— Однако, судя по виду, весьма дорогая штучка, — произнес ему прямо в ухо какой-то мягкий голос.

Гарри обернулся — прямо за плечом у него стояла, улыбаясь, девушка, пришедшая вместе с Чарли. Он не слышал, как она подошла. При ближайшем рассмотрении в ней несомненно угадывалась Малфоевская родня — с приподнятыми скулами, вздернутым носом и подбородком, твердыми серыми глазами. И теперь эти глаза безотрывно смотрели на его запястье.

— Воры буду охотиться за твоей рукой, — заметила она, — что заполучить эту вещь.

Гарри прищурился. Было в ней что-то такое, что вызывало в нем желание стиснуть зубы, что-то неестественное.

— Не могу понять, почему ты считаешь это своим делом.

— Я не думала, что ты будешь против… — улыбнулась она. — Ты носишь это на левом запястье, потеряй ты его — у тебя останется для волшебства твоя правая рука. Ну и для снитча, естественно…

— Я не просил у тебя никаких советов, — холодно произнес Гарри.

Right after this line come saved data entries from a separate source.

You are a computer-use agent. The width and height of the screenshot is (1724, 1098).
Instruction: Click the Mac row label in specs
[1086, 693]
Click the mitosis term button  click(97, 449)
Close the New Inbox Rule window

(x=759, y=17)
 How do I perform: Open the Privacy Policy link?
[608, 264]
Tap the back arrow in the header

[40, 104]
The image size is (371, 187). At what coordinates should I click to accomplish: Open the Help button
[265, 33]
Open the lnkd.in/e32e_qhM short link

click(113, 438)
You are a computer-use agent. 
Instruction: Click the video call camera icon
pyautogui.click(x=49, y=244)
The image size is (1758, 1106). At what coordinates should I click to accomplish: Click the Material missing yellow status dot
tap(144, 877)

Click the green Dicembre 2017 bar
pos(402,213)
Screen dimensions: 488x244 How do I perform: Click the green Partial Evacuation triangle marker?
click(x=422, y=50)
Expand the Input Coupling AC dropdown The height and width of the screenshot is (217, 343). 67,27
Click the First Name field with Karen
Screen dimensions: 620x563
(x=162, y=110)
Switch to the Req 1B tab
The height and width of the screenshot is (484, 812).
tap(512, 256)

— Это же не просто украшение, ты же знаешь, — она все продолжала и продолжала улыбаться. — Это не побрякушка, это — рунический браслет. Но было бы куда лучше для тебя, если бы это была просто безделушка… ну, или же ты позволил бы ворам украсть ее: всё, что она даст тебе, — лишь ужас и горе.

Гарри почувствовал, как вдоль позвоночника у него побежали мурашки, и решительно помотал головой:

— Зачем ты мне все это говоришь?

— Я могу прочитать эти рунические письмена… — ответила она, косясь на браслет. Гарри опустил взгляд — для него все эти значки казались простыми царапинами. — А ты?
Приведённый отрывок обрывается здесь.